Clair Mills Callan (born 1940) is an anesthesiologist and vice-president of science, quality, and public health standards for the American Medical Association (AMA).

==Biography==
Callan was educated at Holy Child Killiney secondary school in County Dublin, Ireland. Early in her career, Callan was a staff anesthesiologist at St. Francis Hospital in Hartford, Connecticut, from 1972 to 1975. She later worked for the state of Connecticut, as medical director of the Department of Income Maintenance, where she administered medical aspects of Connecticut's Medicaid program, from 1978 to 1984.

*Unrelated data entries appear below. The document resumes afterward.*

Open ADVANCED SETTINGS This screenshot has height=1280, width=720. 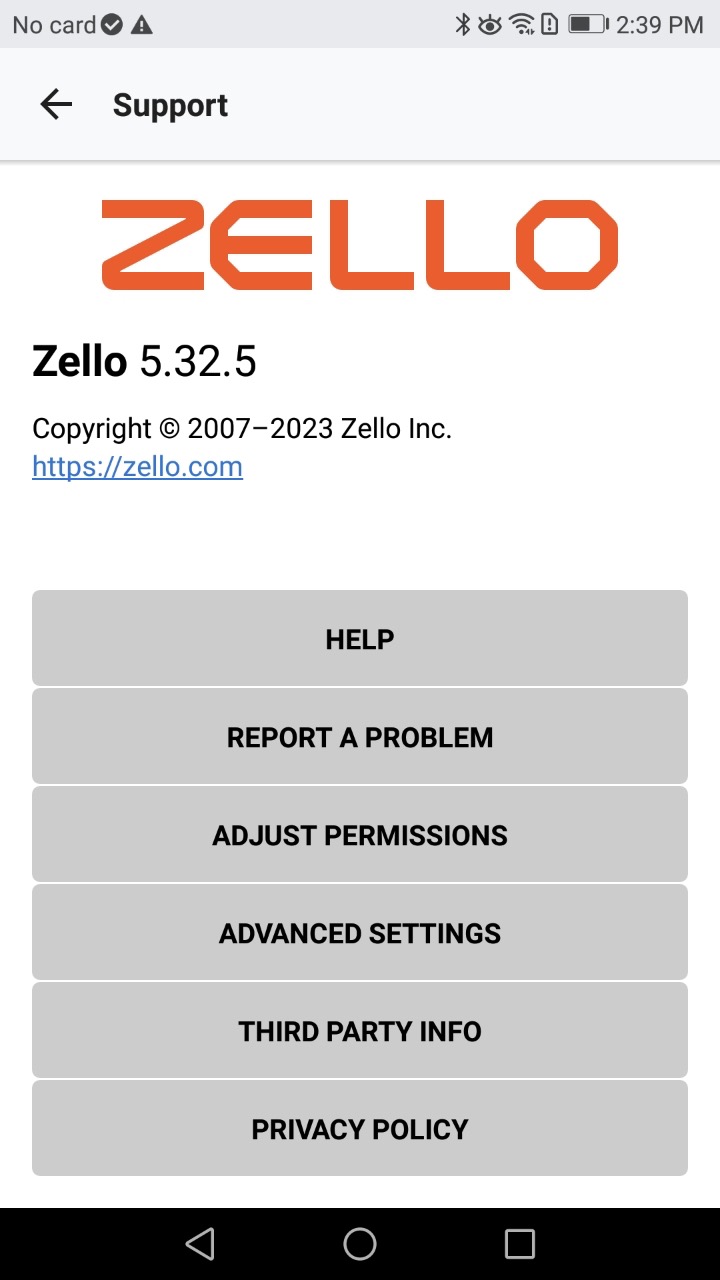[x=360, y=932]
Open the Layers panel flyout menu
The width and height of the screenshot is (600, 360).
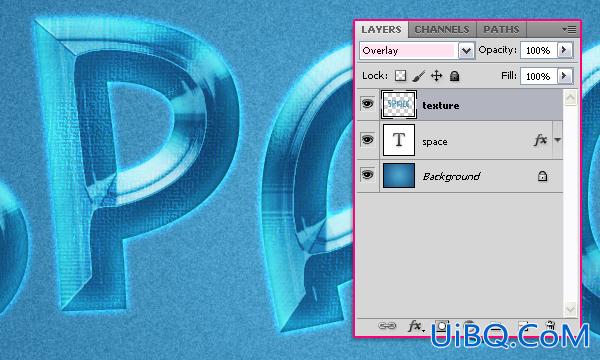coord(569,29)

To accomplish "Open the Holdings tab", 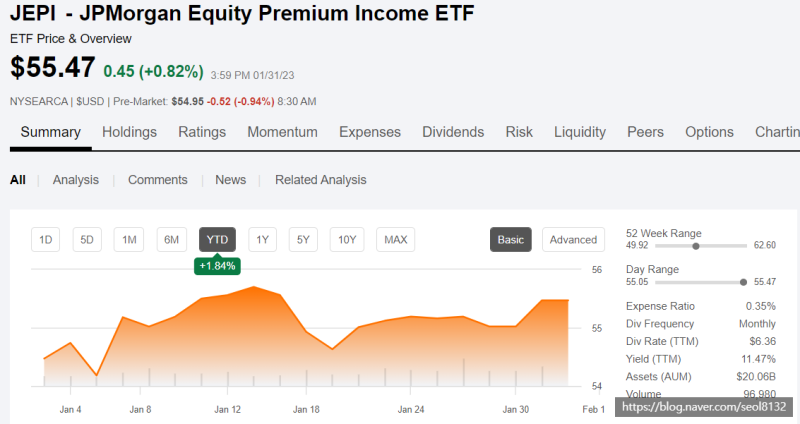I will point(130,132).
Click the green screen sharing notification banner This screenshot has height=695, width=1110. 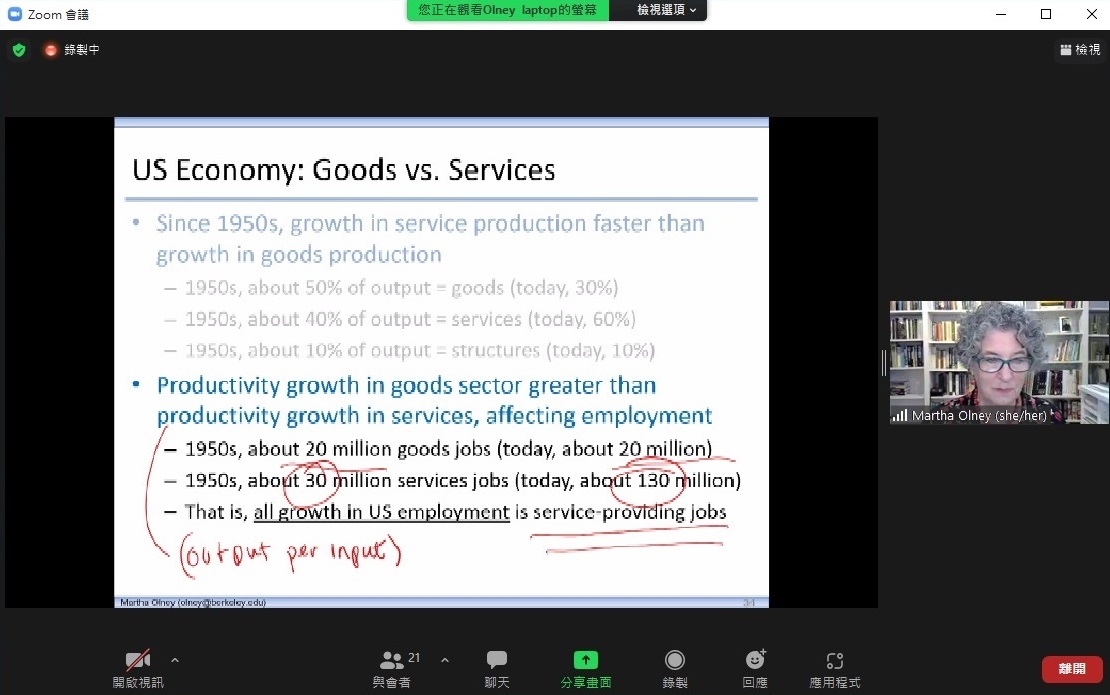coord(507,10)
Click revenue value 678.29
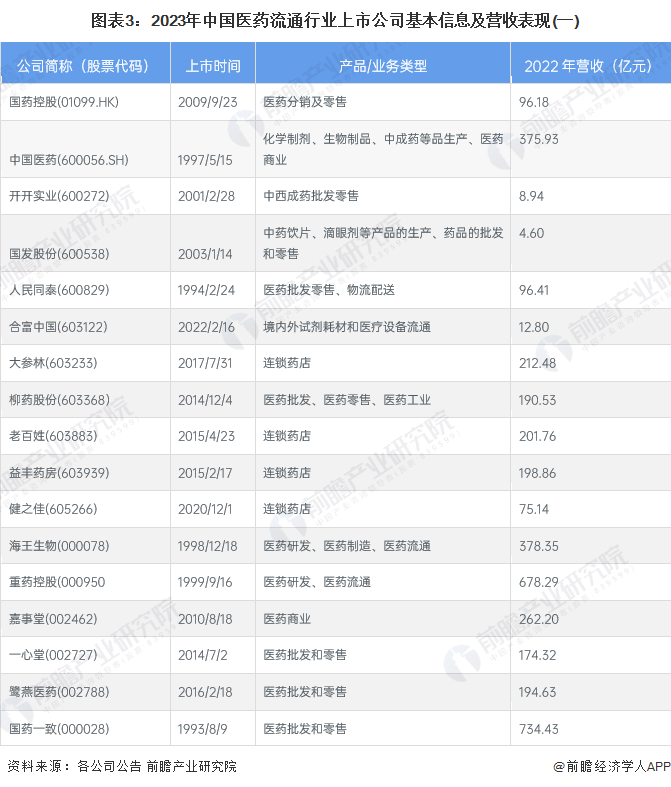671x787 pixels. 539,582
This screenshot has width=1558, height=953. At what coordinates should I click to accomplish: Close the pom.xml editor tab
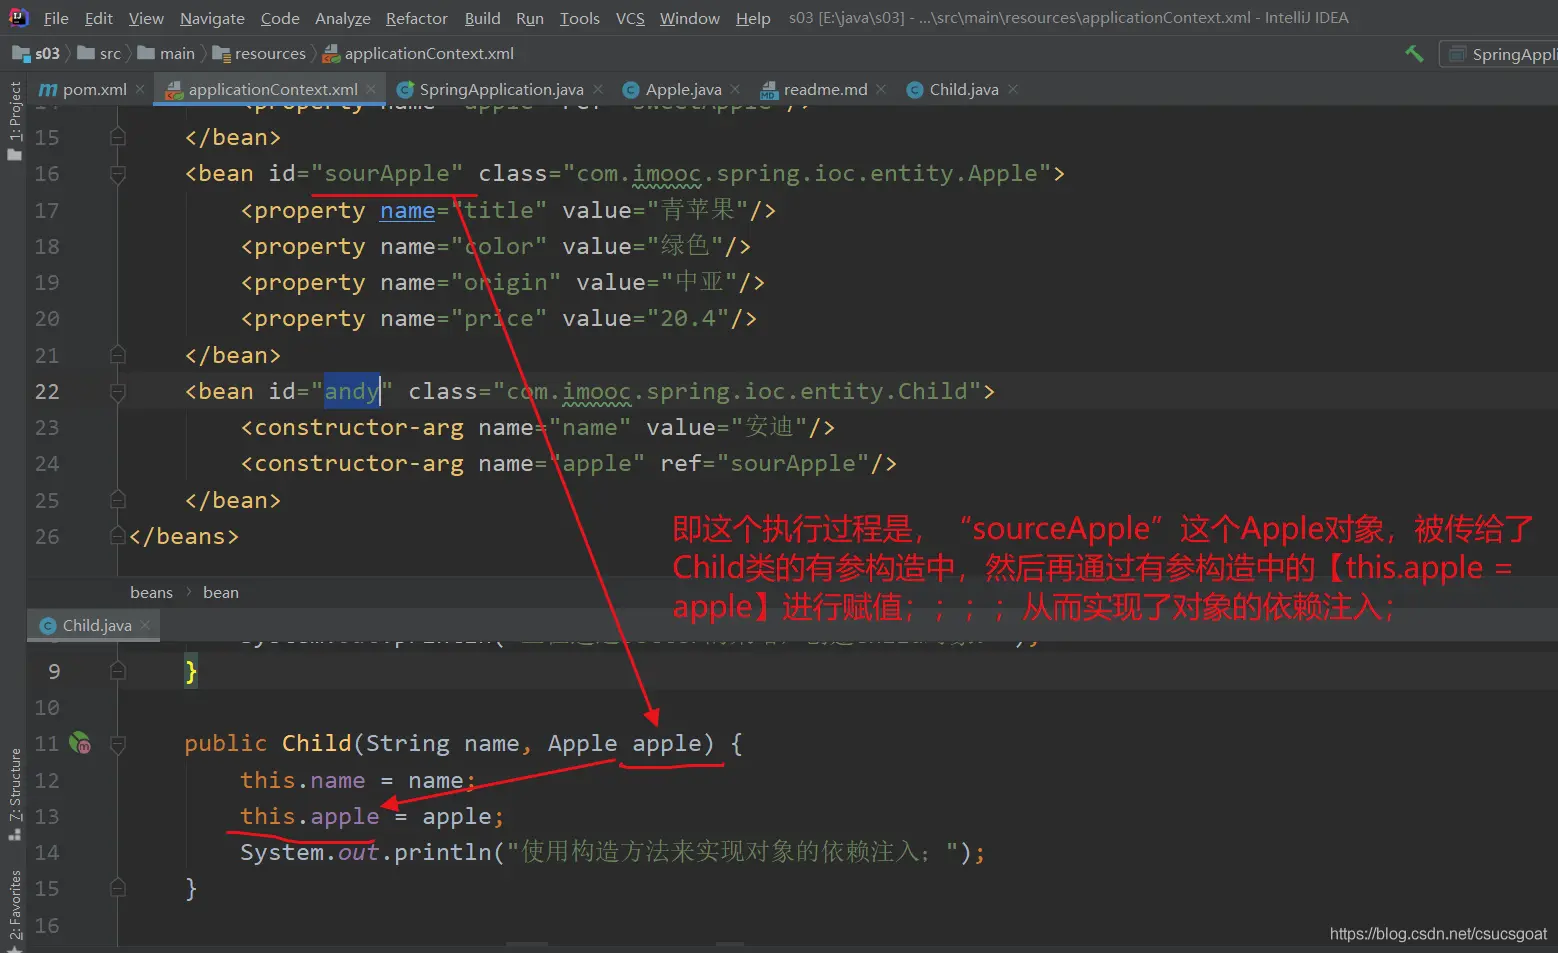tap(140, 89)
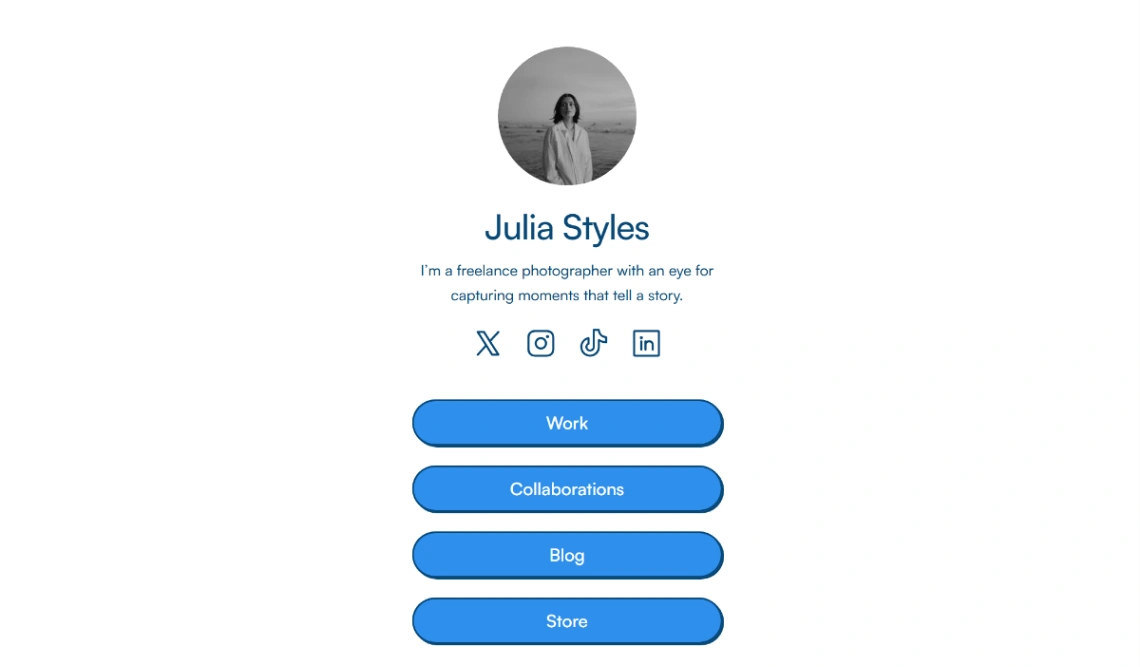Click the Julia Styles name heading
This screenshot has width=1140, height=667.
pos(567,228)
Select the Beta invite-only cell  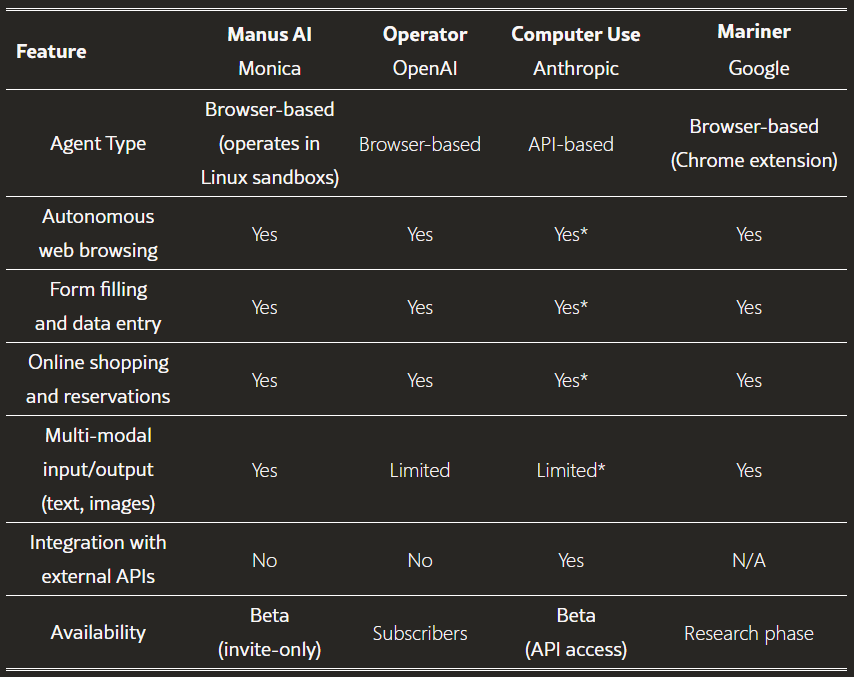(x=269, y=632)
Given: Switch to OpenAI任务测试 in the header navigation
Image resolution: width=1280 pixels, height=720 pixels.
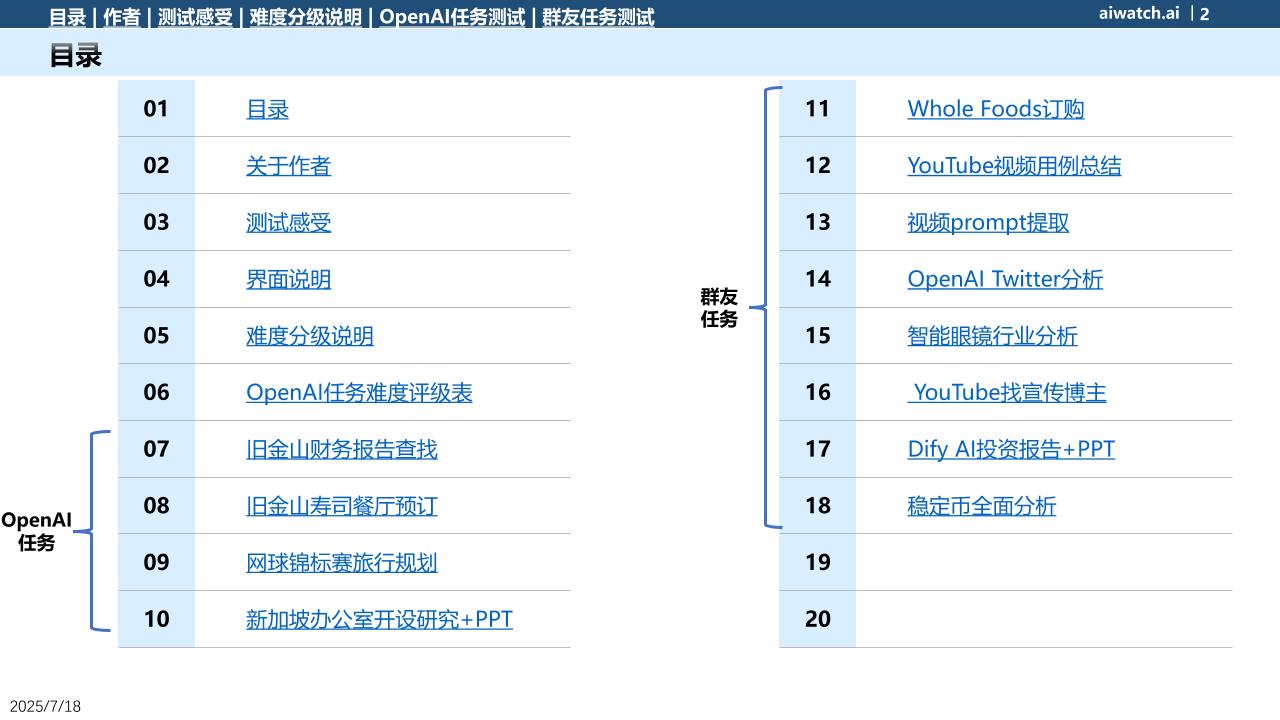Looking at the screenshot, I should [452, 17].
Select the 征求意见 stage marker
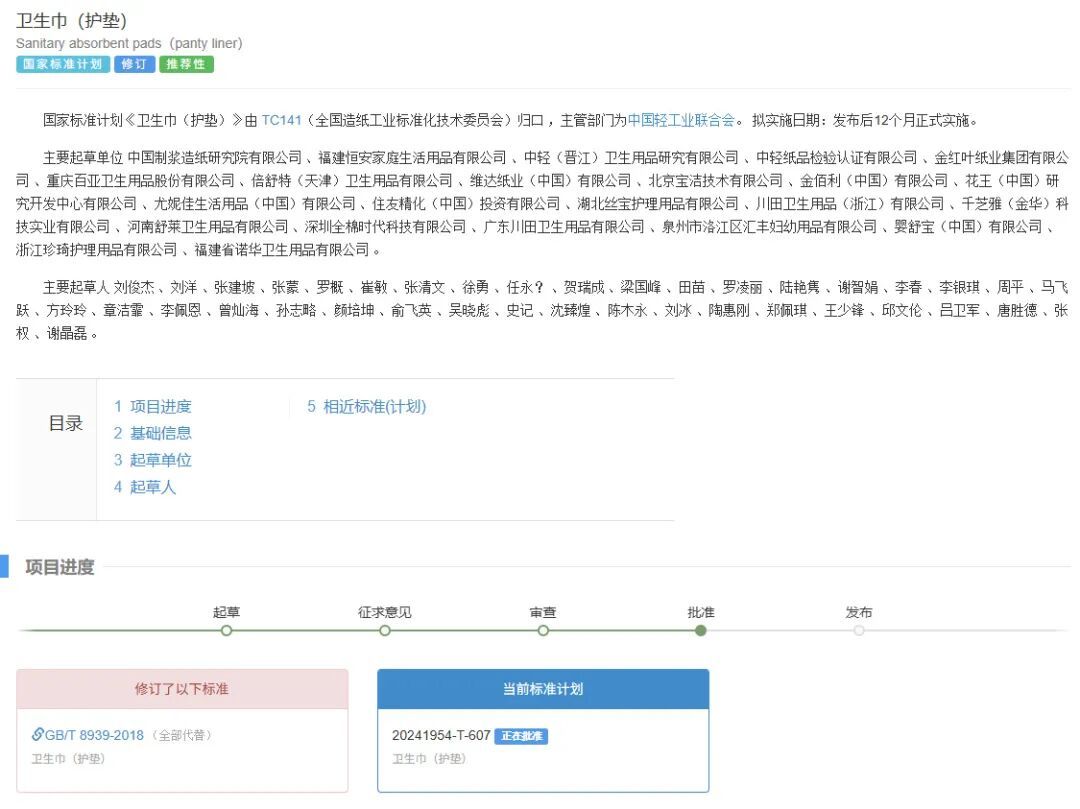This screenshot has height=809, width=1080. pos(385,630)
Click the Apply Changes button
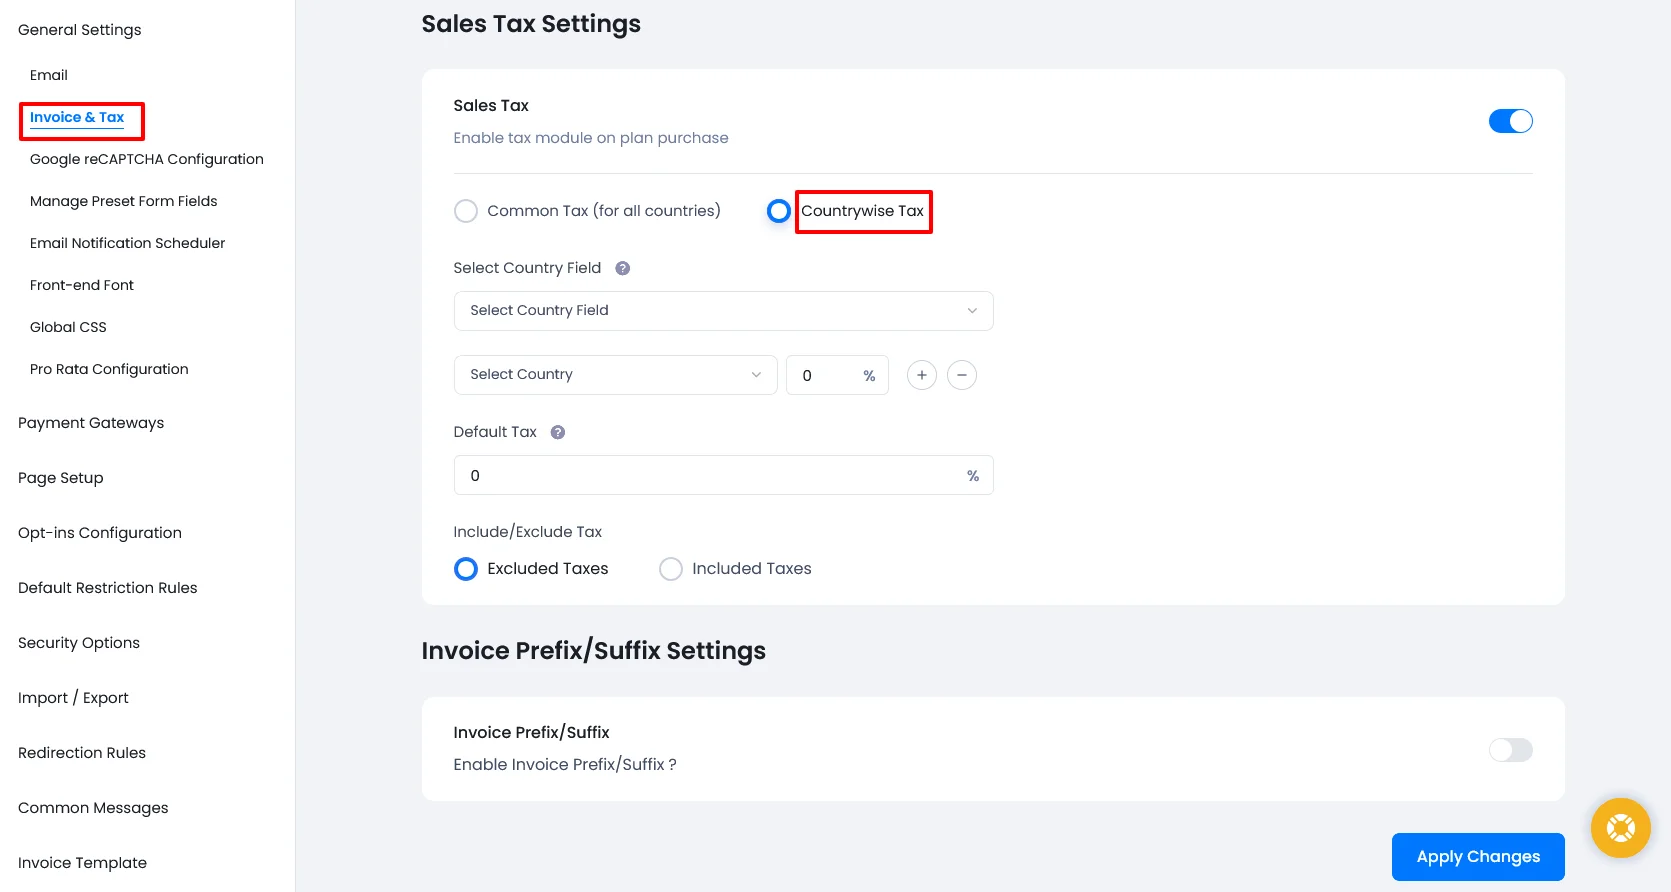This screenshot has width=1671, height=892. 1477,857
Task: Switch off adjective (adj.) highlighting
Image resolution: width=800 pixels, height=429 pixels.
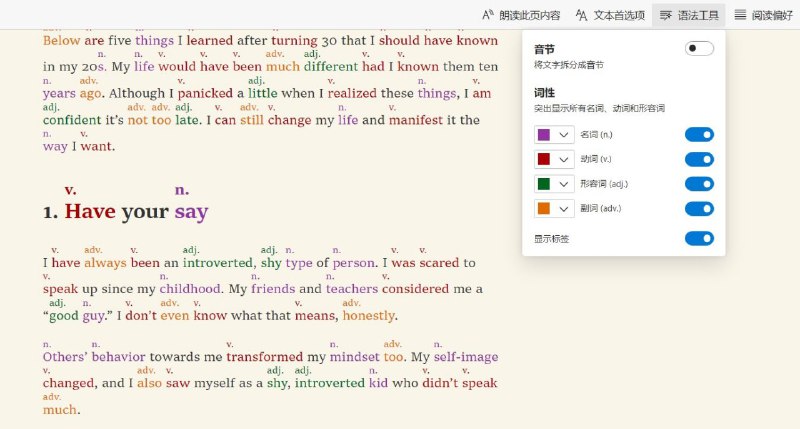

She was director of medical affairs for Abbott Laboratories from 1985 to 1992, where she did critical research on new anesthesia products. The team she led completed the global development of a new drug within two years, and their work included innovative research on kidney function that led to the conclusion that the kidney is a metabolic as well as an excretory organ. Before joining the staff of the AMA in 1999, Callan was vice president of Abbott's Hospital Products Division.

As vice-president for Science, Quality, and Public Health Standards at the American Medical Association, Callan is responsible for AMA programs in Medicine and Public Health, Science and Community Health Advocacy, Alcohol Policy Advocacy, Tobacco Policy Advocacy, Science, Research and Technology, Clinical Quality Improvement, and Disaster Preparedness.

Callan holds an honorary fellowship from the Faculty of Anesthesia, Royal College of Surgeons, Ireland, and is a Fellow of the Institute of Medicine, Chicago. She was also awarded the Certified Physician Executive (C.P.E.) board certification from the American College of Physician Executives. She is married to fellow physician John P. Callan, M.D., and the couple has four children.